Does the rule that a motion for sequestration and return of evidence is by itself sufficient to order the return of the evidence?

MultiRegion, United States of America

The following excerpt is from United States Of America, 621 F.3d 1162 (9th Cir. 2010):

Furthermore, the rule that the government's deliberate disregard of the terms of a search warrant is by itself sufficient to order the return of evidence is unnecessarily broad. Under Ramsden v. United States, whether the government acted in willful disregard of the limits of a search warrant is just one factor in a four factor analysis. 2 F.3d 322, 325 (9th Cir.1993). The majority transforms that one factor of the balancing test into a dispositive issue. See Majority Op. at 1174-75. The Ramsden factors have been sufficient to govern motions for the return of property for nearly two decades and the majority does not explain the rationale for modifying that rule in this case.

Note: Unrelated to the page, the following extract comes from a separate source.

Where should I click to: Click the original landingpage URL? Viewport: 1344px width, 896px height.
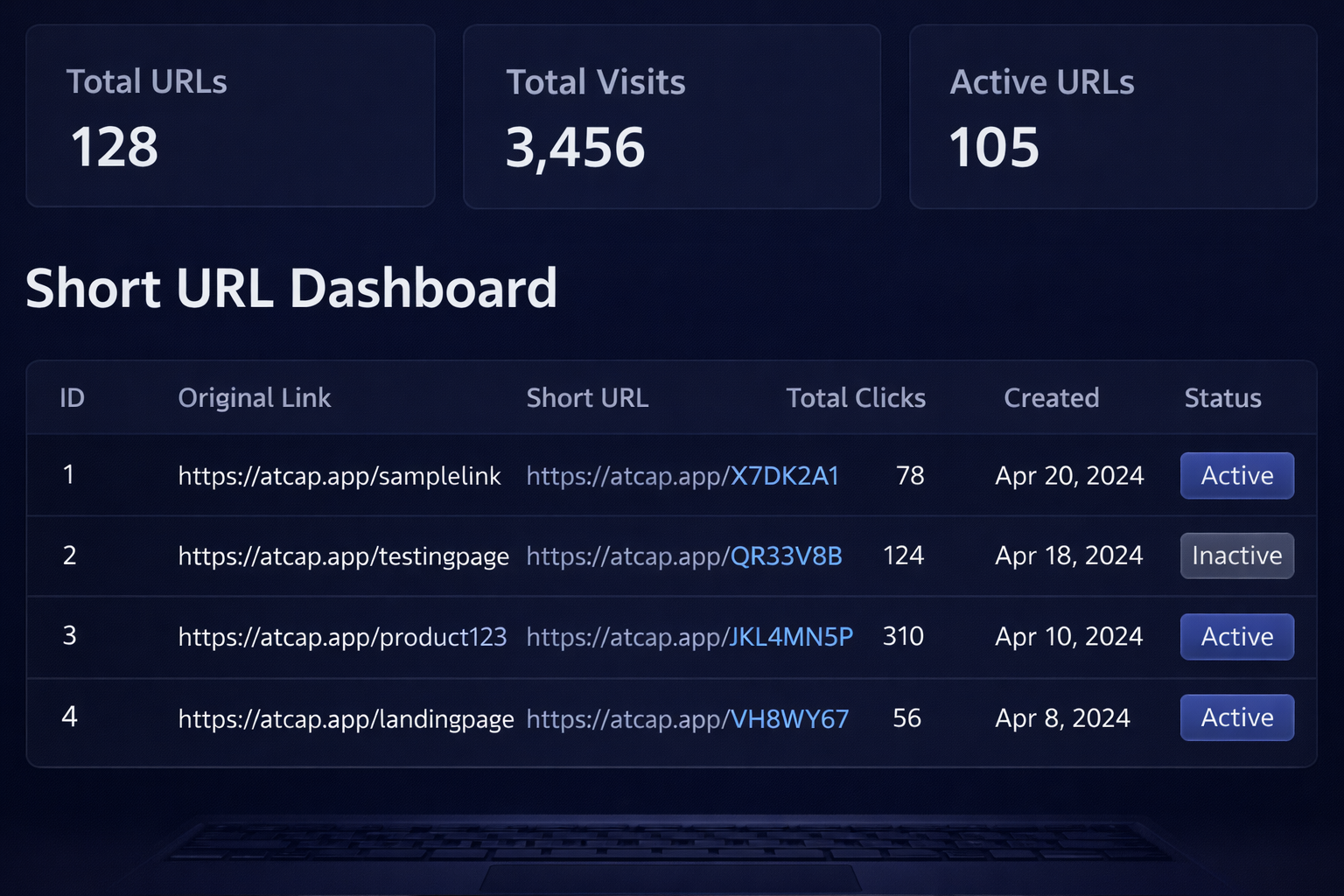346,719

There may be cases where the government did show willful disregard of the terms of the search warrant, but the motion for the return of evidence should nonetheless be denied. For example, when a movant cannot prove he will be irreparably harmed if the seized property is not returned-the second element of the Ramsden inquiry-then it seems the district court should not return the evidence merely because the government obtained the evidence through intentional wrongdoing. An example would be images of child pornography, which is always contraband, possession of which is criminal. See United States v. Mack, 164 F.3d 467, 473 (9th Cir.1999). Instead, the district court should balance the equities to determine whether sequestration and return of the evidence is necessary, based on the specific facts of the case presented.